Manhattan —

In the second episode of “Black Mirror,” a Netflix series that imagines a dystopian world dominated by technology, a character named Shou describes the philosophy for his virtual-reality video games, which immerse the players in a nightmarish environment created by their own fears.

“You face your greatest fears in a safe environment,” says the diabolical Shou. “It liberates you.”

The same principle is used in virtual-reality (VR) therapy, which psychologists say is increasingly being used by mental-healthcare providers to treat conditions like phobias and post-traumatic stress disorder.

Dr. Robert Reiner uses the tech-driven technique at his Upper East Side clinic, Behavioral Associates. The old-fashioned furnishings and yellowing diplomas in his office contrast with the flat screens and modern headsets that are the tools of his trade.

How it Works

VR therapies immerse the patient in a 3-D simulation that exposes the person to the situations that trigger panic or anxiety. It’s like playing a video game, but with curative effects. Fear of public speaking and fear of flying are some of the most common phobias treated by VR therapy, according to Reiner. He compares the “anxiety inoculation training” of VR with having a flu shot, where the patient receives a small amount of the disease so his body learns how to deal with it.

In a patient with a fear of flying, said Reiner, “the brain is wired” to associate being in a plane with intense anxiety.

“What we do is rewire the brain,” he said.
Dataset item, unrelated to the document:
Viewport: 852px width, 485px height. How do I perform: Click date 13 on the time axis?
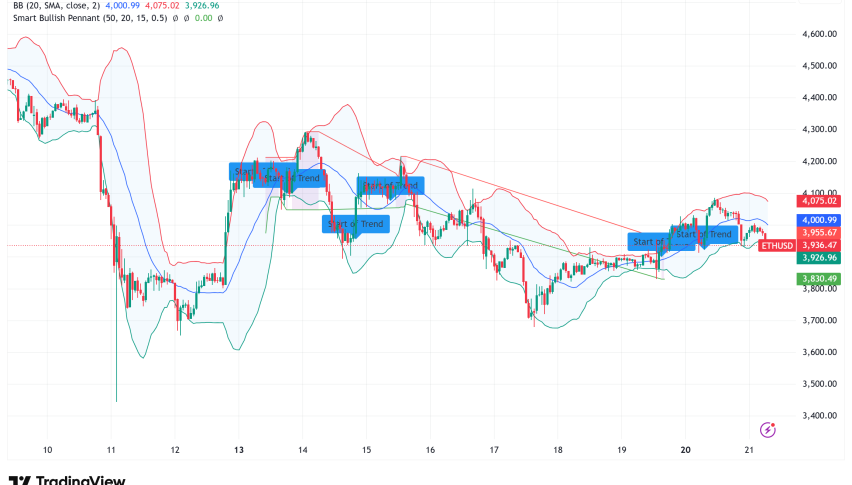239,450
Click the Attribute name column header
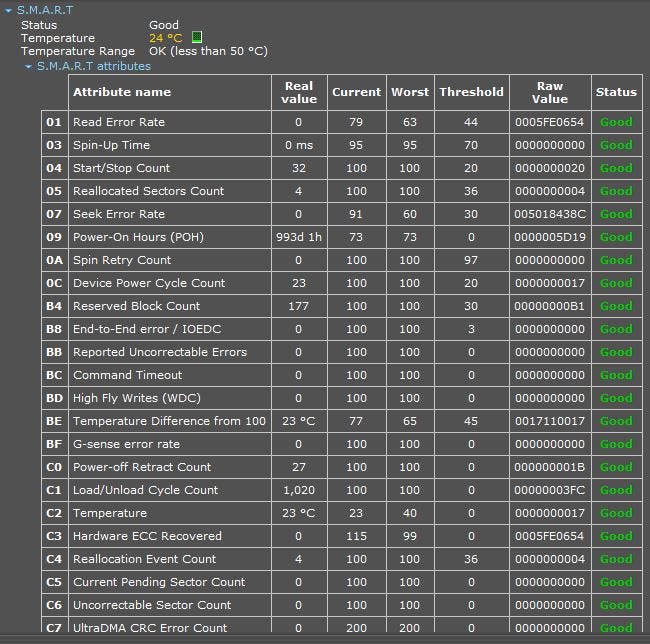This screenshot has width=650, height=644. [122, 92]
According to the National Institute of Mental Health, specific phobias affect an estimated 19.2 million adult Americans. Depending on the phobia, VR programs for therapy can recreate the experience of being on an airplane, speaking to a large audience, sharing the company of a dog, or being trapped in a small space.

VR therapy is also effective in treating patients with PTSD, according to Dr. JoAnn Difede, director of the Program for Anxiety and Traumatic Stress Studies at Weill Cornell Medical College. She has been working with victims of the 9/11 attacks and U.S. soldiers deployed to Iraq and Afghanistan.
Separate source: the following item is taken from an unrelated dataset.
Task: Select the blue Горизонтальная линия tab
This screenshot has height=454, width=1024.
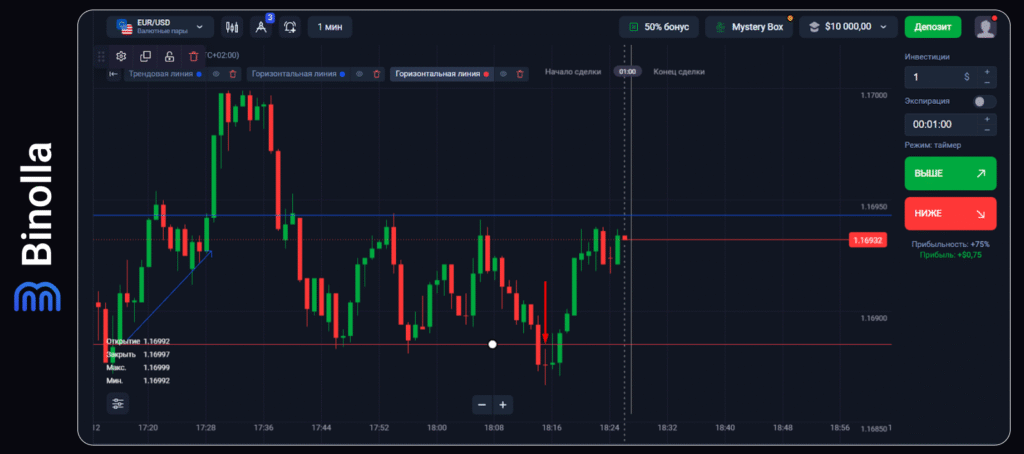Action: [x=295, y=74]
A 2013 review of 20 years of research, published in the journal La Presse Médicale, found that VR therapy is even more effective in some instances than traditional exposure therapy, where patients are exposed to their anxiety triggers in real life.

No Time Like the Present

Though it’s been used for more than two decades, the therapy is entering a new era owing to the rapid improvement of motion graphics, mobile technologies and better real-time measuring of the patient’s reactions to the therapy. Now, even smartphones come with gyroscopes used in VR to respond to the user’s orientation and movement.

Devices like the Oculus Rift and Samsung Gear goggles bring a better graphic experience that is affordable for more clinicians. And design software allows doctors to create specific simulated environments for phobias like fear of needles, driving, and animals like dogs, snakes, rats or spiders.

Difede says that in a few years, accessing technology for VR therapy will be as easy as downloading a mobile app. So, will this allow patients to bypass professional therapists and take matters of treatment into their own hands?

“It’s like asking if someone with a scalpel can do surgery on himself – the answer is no,” Difede said. “We really urge people to collaborate with someone who is trained in the therapy.”